Data entries

=======

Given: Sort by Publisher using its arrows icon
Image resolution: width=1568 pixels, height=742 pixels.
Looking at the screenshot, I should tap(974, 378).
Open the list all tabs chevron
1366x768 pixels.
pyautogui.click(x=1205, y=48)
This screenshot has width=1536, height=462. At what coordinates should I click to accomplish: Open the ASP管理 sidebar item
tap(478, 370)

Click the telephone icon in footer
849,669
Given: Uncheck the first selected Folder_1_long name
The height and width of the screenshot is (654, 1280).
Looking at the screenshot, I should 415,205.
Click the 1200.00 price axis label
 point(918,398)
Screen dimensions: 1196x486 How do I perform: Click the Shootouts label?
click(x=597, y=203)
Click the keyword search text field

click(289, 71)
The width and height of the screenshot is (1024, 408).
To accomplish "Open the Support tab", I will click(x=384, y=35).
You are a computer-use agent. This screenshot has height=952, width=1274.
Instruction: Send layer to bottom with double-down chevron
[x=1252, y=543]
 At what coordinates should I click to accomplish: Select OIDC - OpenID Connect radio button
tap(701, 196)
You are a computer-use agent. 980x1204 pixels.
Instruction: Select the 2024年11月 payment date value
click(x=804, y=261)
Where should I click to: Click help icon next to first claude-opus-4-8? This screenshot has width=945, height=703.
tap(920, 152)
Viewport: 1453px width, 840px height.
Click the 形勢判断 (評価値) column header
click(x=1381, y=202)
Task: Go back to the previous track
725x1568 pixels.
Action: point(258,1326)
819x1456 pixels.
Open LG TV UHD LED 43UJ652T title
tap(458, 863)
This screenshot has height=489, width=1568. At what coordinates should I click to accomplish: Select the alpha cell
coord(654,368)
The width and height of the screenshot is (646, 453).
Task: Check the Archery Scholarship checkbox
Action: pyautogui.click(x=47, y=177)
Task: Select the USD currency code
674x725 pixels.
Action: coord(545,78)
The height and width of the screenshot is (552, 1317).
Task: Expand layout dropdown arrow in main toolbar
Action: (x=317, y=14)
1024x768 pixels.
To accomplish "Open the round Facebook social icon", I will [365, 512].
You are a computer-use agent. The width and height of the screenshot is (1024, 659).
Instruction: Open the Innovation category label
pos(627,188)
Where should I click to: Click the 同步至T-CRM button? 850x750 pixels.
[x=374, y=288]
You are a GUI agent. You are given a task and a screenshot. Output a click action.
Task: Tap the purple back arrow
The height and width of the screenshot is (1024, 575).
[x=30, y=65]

=======

▸ Exercise instructions: Within this data, count the lines that include the string "agent" and write the number with nothing else.

▸ Result of this task: 4